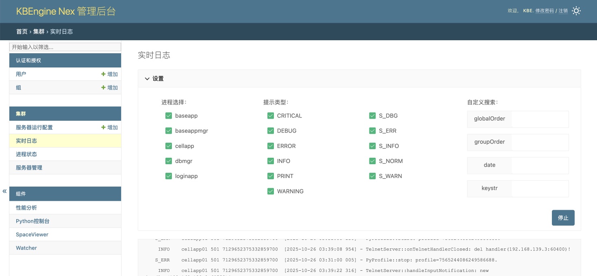Collapse the 设置 panel chevron
This screenshot has height=276, width=597.
[147, 79]
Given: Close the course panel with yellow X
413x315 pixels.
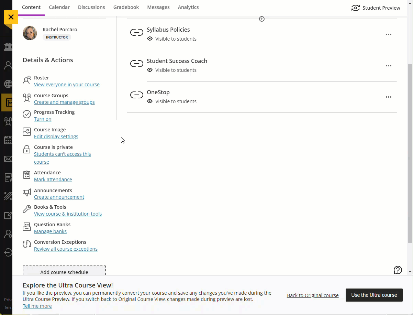Looking at the screenshot, I should tap(11, 17).
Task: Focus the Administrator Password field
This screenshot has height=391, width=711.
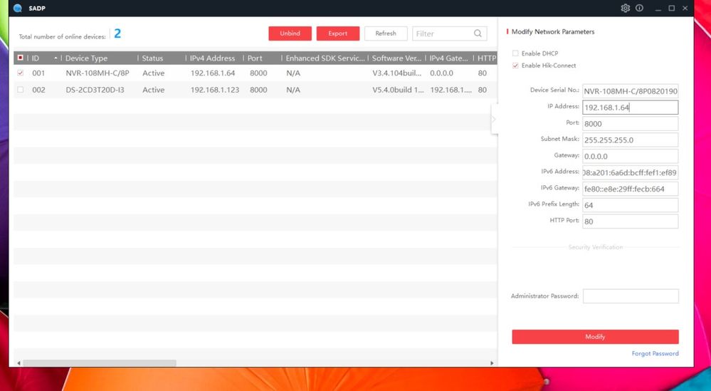Action: 631,296
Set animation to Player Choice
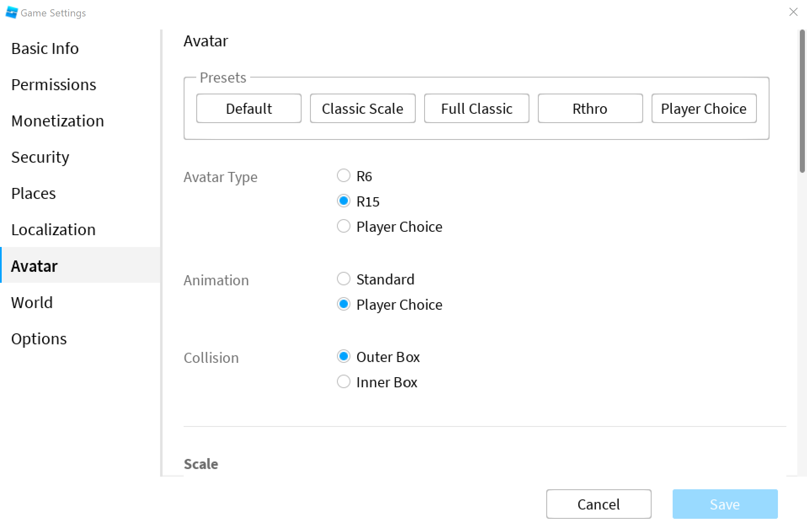Viewport: 807px width, 531px height. [344, 304]
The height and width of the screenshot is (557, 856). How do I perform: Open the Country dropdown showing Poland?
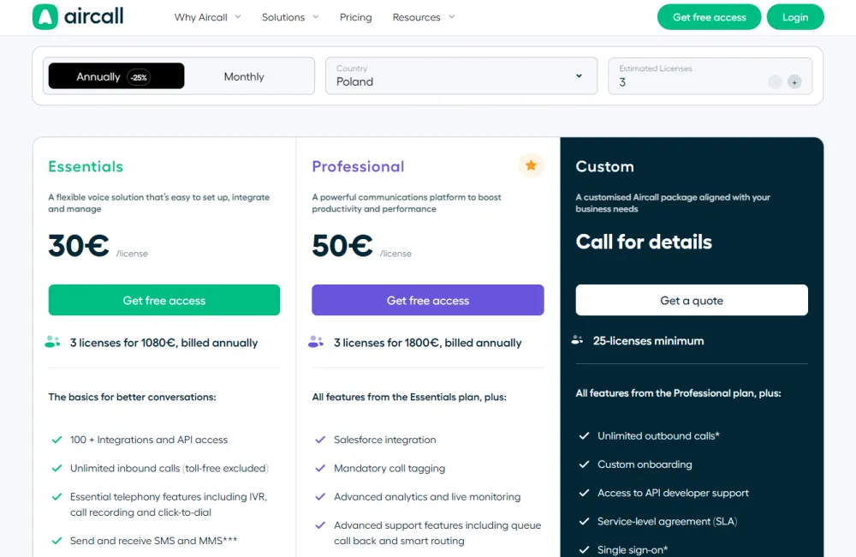461,76
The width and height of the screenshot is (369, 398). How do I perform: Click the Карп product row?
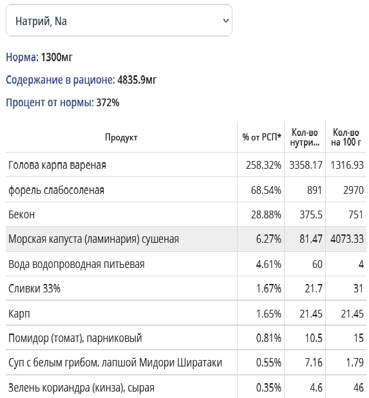186,314
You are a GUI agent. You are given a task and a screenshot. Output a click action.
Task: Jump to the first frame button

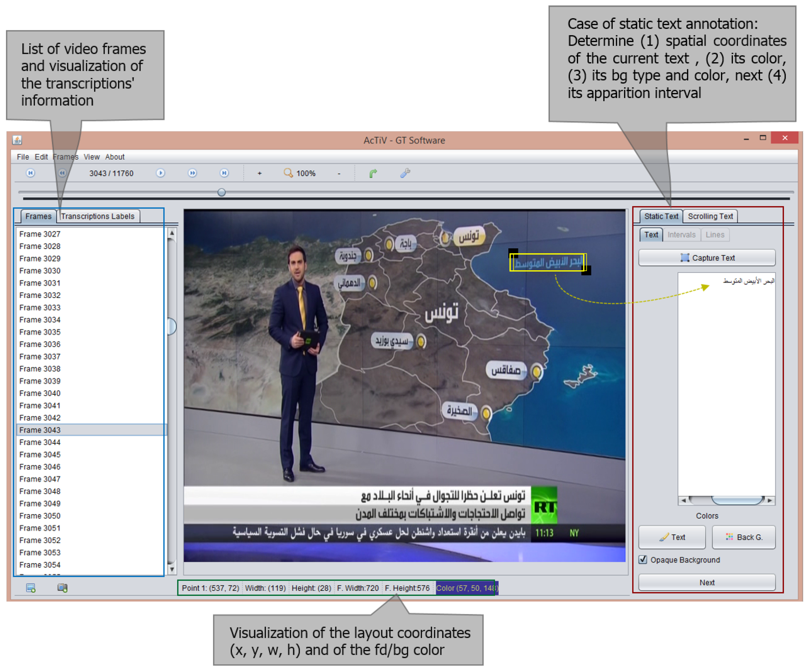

- - - - - - -

What you should do | Please edit the entries starting at the line containing "Set animation to Player Choice" and ending at the last entry, replacing "dropdown" with "menu" and leaving everything else unchanged. Return only those lines, without the pictures.

Task response |
Set animation to Player Choice
Viewport: 807px width, 531px height. [344, 304]
The height and width of the screenshot is (557, 856). How do I perform: Open the Country menu showing Poland?
461,76
The width and height of the screenshot is (369, 398). How do I perform: Click the Карп product row?
186,314
You are a GUI agent. You are given a task and a screenshot. Output a click action.
Task: Jump to the first frame button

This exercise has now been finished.